There’s conflicting studies on how our ancestors used to sleep, but for the most part, we don’t sleep like other mammals. If you have a pet or you’ve ever been around other animals (except for cats, they are all wild throughout the incredibly early hours of the morning), you know that they start to wind down when the sun sets.

Most of the animal kingdom goes to sleep when the sun does and rises with it in the morning.

Humans do the opposite. We’re neurotic messes that stay up far too late binging the latest Netflix show or go out to the bar until the early hours of the morning. Then we wake up to a screaming alarm clock and have to drink so much coffee just to survive until the traditional afternoon crash where we complain how tired we are and add more coffee into our bodies.

Look, I’m all for having fun nights out. They’re a part of balance. I don’t even want to add up how many nights I went out. They’re priceless memories that are worth it every time.

That doesn’t excuse the other 6 days of bad sleep, though.

Insomnia is not found in cultures that live closer to how our ancestors did. They get quality sleep unlike a lot of Westerners.

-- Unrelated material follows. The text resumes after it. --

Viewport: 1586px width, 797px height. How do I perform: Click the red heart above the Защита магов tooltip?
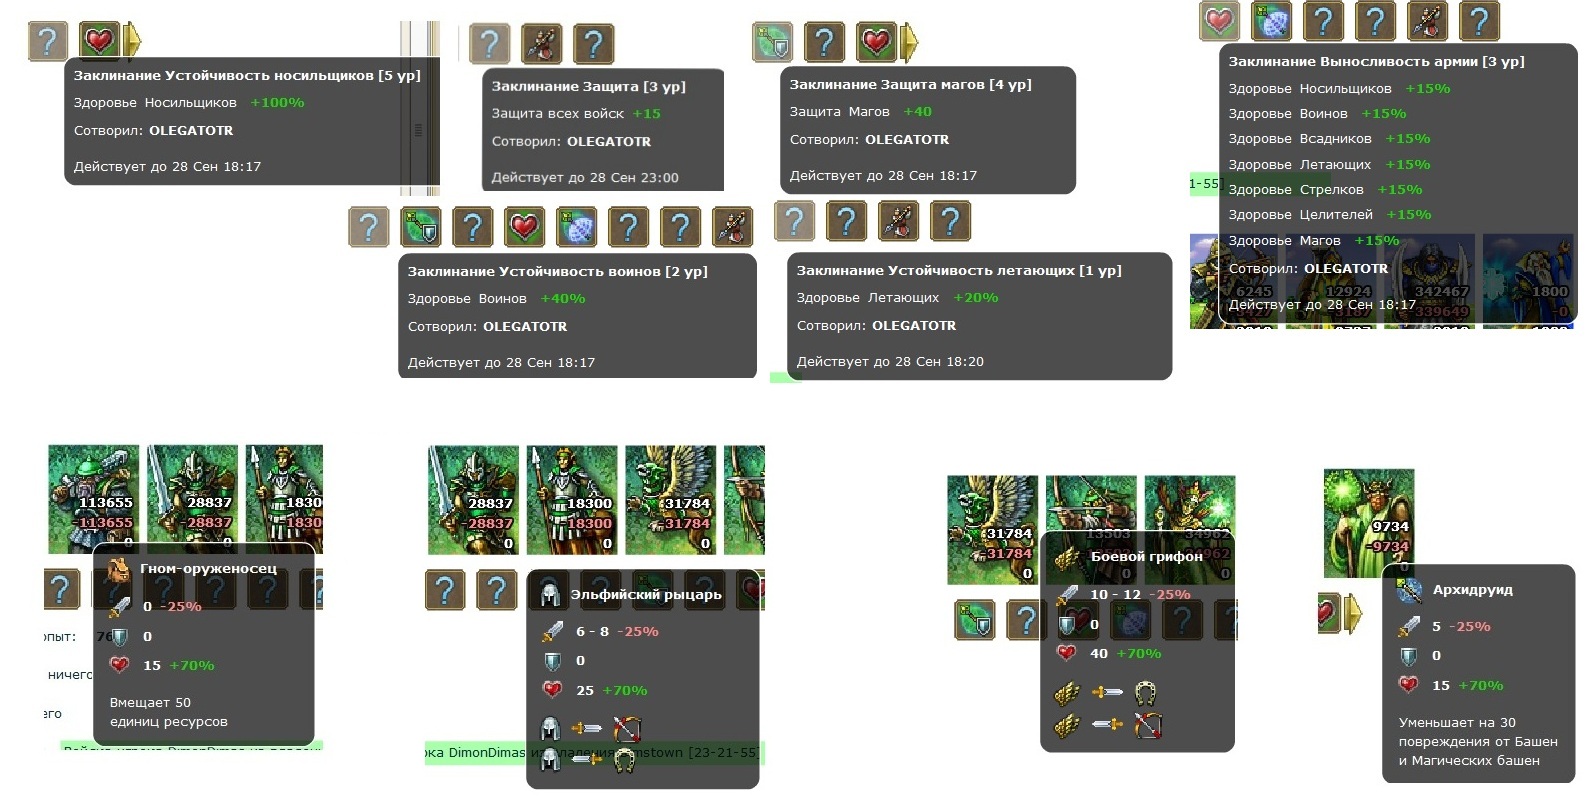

That’s a huge factor, especially considering between 50 and 70 million Americans suffer from sleep disorders. We might claim it’s natural, but it’s obviously not. We’ve created this.

It’s not so much about the specific length of sleep, but the quality of it.

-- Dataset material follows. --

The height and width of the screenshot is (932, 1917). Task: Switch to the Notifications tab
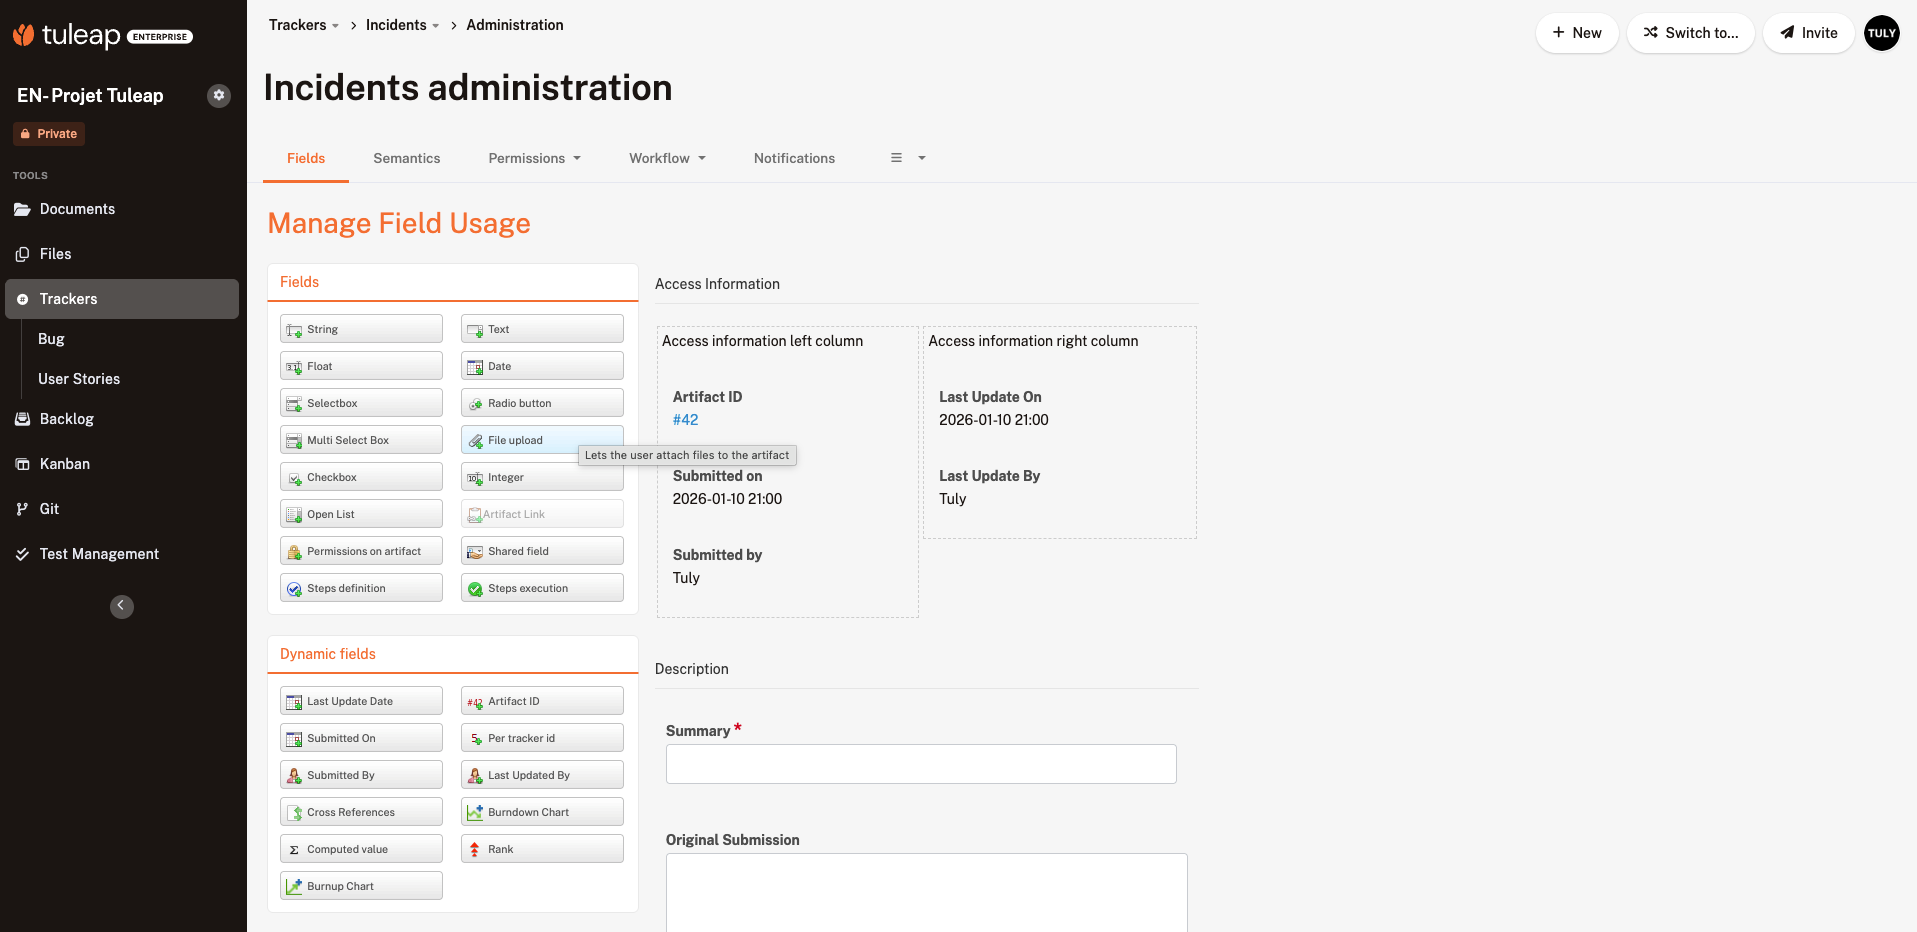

Technology and sleep issues

We’ve all heard the rants and raves about technology, so I’ll just link to articles that dive into this better than I can.

This article dives into blue lights and why it’s so detrimental to our health.

If you don’t want to read that much, the biggest takeaway is that our bodies are cued by light. From the article, “All it takes is one night of artificial light throwing off your sleep to alter CLOCK genes and, in turn, affect gene expression.”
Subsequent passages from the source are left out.